• **Goal of the exercise**: Your task is to copy the lines of the data below from the line holding "Task: Mute the A1 audio track" through the line holding "Task: Launch Paint", inclusive, exactly and with nothing added.

• **Data extract**:
================
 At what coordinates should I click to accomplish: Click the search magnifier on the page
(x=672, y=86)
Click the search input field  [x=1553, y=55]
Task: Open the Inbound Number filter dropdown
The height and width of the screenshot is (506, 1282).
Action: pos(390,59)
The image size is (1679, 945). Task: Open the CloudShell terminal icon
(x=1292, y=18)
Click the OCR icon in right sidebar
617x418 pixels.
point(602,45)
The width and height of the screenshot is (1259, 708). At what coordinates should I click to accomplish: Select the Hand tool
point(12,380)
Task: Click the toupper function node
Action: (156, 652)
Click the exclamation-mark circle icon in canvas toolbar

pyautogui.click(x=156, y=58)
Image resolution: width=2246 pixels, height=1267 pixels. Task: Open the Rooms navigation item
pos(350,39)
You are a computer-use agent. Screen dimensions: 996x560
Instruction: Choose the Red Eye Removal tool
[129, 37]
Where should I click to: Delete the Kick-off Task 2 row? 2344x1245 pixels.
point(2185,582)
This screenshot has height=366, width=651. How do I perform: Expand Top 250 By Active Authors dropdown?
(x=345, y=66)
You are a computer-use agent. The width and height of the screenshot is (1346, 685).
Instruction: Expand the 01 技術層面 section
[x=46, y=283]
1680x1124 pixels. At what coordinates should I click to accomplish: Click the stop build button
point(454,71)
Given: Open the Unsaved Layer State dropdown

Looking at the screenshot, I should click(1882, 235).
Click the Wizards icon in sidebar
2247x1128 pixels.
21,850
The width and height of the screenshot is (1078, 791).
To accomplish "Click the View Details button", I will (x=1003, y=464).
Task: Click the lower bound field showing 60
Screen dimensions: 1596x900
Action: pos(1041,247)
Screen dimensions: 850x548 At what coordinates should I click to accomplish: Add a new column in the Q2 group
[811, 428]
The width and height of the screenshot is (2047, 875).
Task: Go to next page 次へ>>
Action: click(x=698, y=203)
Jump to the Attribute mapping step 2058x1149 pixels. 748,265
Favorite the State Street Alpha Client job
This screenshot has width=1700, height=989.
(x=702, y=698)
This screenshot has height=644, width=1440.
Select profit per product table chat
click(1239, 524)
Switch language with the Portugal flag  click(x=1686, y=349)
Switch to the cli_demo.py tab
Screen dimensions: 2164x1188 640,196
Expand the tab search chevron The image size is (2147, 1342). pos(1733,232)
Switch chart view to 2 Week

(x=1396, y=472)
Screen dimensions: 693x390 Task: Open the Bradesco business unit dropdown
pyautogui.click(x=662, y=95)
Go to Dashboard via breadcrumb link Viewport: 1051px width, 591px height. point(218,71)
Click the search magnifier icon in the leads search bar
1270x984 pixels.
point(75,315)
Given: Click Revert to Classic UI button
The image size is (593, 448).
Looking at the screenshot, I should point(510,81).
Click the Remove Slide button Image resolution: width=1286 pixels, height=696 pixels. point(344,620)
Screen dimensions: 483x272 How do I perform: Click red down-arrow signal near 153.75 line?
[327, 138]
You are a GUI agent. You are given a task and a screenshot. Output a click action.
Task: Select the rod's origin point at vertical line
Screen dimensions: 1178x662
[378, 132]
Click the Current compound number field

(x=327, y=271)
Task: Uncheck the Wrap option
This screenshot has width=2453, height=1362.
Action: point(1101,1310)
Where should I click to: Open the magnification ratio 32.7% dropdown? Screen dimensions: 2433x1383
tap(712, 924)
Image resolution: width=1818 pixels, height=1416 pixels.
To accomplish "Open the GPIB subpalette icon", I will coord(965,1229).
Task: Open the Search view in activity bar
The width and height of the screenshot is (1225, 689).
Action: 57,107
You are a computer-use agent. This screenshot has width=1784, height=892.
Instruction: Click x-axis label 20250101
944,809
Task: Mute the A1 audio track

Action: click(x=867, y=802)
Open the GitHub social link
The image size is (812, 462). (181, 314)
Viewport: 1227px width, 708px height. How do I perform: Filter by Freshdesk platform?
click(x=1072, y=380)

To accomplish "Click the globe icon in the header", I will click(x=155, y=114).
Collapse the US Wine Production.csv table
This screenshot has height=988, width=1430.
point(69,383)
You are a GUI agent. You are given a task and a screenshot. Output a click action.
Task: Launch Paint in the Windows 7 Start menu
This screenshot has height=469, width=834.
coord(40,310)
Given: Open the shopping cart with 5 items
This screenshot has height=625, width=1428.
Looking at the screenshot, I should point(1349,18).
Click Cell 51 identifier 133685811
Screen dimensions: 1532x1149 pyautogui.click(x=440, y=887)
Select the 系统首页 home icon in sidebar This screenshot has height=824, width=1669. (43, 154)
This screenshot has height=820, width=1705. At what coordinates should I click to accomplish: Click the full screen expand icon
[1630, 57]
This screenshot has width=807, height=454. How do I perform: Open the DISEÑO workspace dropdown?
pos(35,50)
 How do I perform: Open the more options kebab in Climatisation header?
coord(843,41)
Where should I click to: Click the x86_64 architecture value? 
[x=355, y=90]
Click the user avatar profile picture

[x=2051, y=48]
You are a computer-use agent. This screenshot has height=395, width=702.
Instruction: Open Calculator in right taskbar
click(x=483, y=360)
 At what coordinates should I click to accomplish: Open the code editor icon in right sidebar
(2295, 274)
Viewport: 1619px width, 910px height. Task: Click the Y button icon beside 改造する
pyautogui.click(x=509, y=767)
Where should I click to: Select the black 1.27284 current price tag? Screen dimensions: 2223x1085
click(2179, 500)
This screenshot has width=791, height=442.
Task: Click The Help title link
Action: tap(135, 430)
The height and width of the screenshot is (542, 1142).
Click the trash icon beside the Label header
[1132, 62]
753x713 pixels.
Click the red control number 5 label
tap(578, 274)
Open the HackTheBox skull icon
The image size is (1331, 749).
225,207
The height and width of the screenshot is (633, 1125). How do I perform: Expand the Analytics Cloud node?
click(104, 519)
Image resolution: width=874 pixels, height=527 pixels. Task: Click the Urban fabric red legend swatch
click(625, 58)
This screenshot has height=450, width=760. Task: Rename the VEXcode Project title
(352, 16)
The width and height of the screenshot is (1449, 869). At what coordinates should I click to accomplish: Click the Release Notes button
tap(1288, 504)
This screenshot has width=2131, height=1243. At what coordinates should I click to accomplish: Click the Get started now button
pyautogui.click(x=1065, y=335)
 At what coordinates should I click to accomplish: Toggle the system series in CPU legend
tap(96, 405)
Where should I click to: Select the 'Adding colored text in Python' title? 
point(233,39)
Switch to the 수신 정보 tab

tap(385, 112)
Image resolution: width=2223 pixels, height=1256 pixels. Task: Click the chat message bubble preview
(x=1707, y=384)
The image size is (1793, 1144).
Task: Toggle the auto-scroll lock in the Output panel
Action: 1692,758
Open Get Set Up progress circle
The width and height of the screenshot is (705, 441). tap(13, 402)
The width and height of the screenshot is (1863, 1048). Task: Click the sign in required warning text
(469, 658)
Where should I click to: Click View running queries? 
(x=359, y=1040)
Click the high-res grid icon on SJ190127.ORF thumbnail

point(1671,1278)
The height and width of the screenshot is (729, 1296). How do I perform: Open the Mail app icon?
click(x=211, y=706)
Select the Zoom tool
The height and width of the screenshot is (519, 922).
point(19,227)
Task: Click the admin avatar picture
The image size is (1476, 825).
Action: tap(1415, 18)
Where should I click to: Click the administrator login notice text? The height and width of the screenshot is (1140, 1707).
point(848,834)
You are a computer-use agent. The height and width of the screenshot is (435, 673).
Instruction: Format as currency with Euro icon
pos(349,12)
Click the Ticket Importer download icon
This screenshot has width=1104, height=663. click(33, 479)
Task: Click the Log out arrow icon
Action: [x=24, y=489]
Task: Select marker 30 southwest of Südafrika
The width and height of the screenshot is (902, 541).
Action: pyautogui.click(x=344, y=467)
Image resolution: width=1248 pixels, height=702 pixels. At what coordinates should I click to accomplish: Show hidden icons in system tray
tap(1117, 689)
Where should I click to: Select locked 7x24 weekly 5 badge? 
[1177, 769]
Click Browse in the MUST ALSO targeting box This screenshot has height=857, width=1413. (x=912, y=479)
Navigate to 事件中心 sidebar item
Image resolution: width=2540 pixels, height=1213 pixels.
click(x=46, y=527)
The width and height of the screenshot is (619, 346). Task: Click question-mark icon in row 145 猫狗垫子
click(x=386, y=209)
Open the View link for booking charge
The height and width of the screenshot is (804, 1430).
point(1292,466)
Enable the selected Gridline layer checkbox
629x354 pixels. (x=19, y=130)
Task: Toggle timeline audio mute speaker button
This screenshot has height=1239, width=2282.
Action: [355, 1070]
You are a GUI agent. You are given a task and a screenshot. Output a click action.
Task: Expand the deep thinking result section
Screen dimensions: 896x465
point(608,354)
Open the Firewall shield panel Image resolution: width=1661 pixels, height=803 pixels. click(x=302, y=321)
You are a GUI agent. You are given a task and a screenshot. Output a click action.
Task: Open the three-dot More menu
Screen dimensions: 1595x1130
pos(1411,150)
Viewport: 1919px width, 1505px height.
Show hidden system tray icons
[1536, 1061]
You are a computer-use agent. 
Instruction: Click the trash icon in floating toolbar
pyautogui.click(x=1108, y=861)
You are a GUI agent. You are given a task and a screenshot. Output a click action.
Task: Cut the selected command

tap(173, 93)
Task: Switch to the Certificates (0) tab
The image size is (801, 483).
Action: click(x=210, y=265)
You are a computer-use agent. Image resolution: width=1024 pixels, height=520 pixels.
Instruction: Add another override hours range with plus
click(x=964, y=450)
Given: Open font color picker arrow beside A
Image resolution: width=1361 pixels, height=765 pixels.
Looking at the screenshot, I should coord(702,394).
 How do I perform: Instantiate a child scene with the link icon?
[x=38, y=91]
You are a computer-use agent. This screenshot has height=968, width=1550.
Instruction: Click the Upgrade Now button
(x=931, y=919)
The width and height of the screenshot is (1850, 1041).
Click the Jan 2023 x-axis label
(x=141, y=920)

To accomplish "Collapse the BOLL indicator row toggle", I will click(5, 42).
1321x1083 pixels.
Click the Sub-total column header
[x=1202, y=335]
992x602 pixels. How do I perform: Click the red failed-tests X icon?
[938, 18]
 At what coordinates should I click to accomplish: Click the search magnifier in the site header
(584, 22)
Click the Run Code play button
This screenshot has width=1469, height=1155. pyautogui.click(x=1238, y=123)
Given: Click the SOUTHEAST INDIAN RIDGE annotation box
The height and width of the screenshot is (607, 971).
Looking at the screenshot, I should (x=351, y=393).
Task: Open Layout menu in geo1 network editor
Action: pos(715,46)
================
• **Result of the task**:
Task: Mute the A1 audio track

Action: click(x=867, y=802)
Open the GitHub social link
The image size is (812, 462). (181, 314)
Viewport: 1227px width, 708px height. How do I perform: Filter by Freshdesk platform?
click(x=1072, y=380)

To accomplish "Click the globe icon in the header", I will click(x=155, y=114).
Collapse the US Wine Production.csv table
This screenshot has height=988, width=1430.
point(69,383)
You are a GUI agent. You are given a task and a screenshot. Output a click action.
Task: Launch Paint in the Windows 7 Start menu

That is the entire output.